Although a Friday deadline loomed for the camps of middleweight champion Canelo Alvarez and unified titleholder Gennady Golovkin to make a deal for a highly-anticipated showdown, the WBC announced on Saturday that the deadline has been extended until Monday because the sides are making good progress.
Alvarez won the lineal world title, and the WBC belt, from Miguel Cotto on Nov. 21 in their megafight in Las Vegas. With the victory, Alvarez inherited a mandatory defense obligation against Golovkin because, besides his two sanctioning body titles, GGG also holds the WBC’s interim belt.
Golden Boy Promotions’ Oscar De La Hoya, Alvarez’s promoter, and Golovkin promoter Tom Loeffler of K2 Promotions, have been working to make a deal but they are not there yet. So WBC president Mauricio Sulaiman has given them leeway to make a deal. He is trying to help the process.
“That bout carries enormous implications and is of great importance for boxing, both in terms of history and for the future of the sport,” Sulaiman said. “Many details must be addressed for a super fight of that magnitude to actually occur. The boxers’ respective promoters, Golden Boy Promotions and K2 Promotions, have been communicating in good faith to finalize the details of the negotiations for the contest to come to fruition.
“Recognizing that their discussions have been ongoing, the WBC has given the parties the flexibility to continue to work amicably to finalize terms, with the ultimate goal being that the two champions meet in the ring.”
Sulaiman said he plans to attend an in-person negotiating session between the two promoters on Monday in Los Angeles and hopes there is a resolution. If they fail to make a deal, Alvarez risks being stripped of his alphabet belt, something Sulaiman does not want to be forced to do.

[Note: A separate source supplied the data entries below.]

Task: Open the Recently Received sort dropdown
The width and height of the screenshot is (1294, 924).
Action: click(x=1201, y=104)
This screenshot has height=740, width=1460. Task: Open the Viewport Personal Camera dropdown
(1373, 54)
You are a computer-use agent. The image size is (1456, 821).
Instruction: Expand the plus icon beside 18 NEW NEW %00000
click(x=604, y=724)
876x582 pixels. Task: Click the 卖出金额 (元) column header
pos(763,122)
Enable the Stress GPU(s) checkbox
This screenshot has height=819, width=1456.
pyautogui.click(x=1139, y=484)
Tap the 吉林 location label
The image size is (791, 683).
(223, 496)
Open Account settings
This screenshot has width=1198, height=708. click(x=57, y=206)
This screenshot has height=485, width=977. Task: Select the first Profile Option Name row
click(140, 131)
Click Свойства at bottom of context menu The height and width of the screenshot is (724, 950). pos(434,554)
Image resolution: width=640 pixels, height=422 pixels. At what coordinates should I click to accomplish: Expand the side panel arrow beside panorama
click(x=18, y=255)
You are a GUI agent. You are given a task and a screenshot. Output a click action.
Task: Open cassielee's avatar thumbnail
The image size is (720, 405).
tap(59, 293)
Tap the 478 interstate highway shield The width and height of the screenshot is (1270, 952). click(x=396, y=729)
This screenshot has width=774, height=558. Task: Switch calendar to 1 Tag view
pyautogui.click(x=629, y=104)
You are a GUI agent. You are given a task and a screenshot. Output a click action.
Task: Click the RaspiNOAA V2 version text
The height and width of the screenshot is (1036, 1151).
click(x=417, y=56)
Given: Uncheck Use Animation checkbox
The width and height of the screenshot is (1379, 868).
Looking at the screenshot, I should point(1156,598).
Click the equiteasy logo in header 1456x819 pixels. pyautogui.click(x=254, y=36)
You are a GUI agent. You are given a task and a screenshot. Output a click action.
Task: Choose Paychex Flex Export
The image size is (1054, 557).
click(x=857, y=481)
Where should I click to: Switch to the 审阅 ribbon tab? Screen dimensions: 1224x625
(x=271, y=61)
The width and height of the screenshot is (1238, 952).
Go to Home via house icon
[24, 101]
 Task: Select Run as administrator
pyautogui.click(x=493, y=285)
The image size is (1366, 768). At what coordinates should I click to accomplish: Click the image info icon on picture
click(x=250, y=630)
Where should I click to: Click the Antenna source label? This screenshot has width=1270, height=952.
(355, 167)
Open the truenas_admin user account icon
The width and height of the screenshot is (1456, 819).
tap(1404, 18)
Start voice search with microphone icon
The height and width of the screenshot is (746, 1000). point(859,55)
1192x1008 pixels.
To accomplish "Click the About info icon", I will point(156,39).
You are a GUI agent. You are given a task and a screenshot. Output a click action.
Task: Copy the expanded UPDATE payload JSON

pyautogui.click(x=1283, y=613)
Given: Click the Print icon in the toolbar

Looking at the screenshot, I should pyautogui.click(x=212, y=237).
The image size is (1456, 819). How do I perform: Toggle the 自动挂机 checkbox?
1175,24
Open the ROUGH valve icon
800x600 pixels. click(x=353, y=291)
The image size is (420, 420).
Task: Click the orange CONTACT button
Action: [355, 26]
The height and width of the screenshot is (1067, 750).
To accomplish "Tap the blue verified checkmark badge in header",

“The WBC's goal is to facilitate this fight, which will be of tremendous magnitude for the sport of boxing and its fans all over the world,” Sulaiman said.
Although everyone involved is working toward making a deal, they almost surely will not fight next. More likely, they will make a deal that will allow for the Los Angeles-based Kazakhstan native Golovkin (34-0, 31 KOs), 33, and Alvarez (46-1-1, 32 KOs), 25, of Mexico, to have interim bouts with the goal being for them to meet next fall.
Golovkin likely will fight in late February or early March (at least) with Alvarez already penciled in for his next fight to be in early May.
The camps have a lot to work out, mainly the weight and the percentage split of the money.
Alvarez claims he is not a true middleweight despite being champion and prefers to fight at about 155 pounds rather than the division limit of 160. He fought Cotto at 155 and his three fights before that were also contracted at 155 pounds.
As for the split, Alvarez is, by far, the A-side financially. He is a major star who is established on pay-per-view and will command the lion’s share of the money. The question is just how much?
Golovkin’s first pay-per-view fight, a knockout of David Lemieux on Oct. 17 to unify titles, did about 150,000 buys, which was fine based on what the event cost to produce but was less than half what Alvarez has done on pay-per-view for his smallest PPV bouts against Erislandy Lara and Alfredo Angulo. Alvarez’s fight with Floyd Mayweather sold 2.2 million pay-per-views (third-most ever) and his fight with Cotto did 900,000 buys, a very strong number.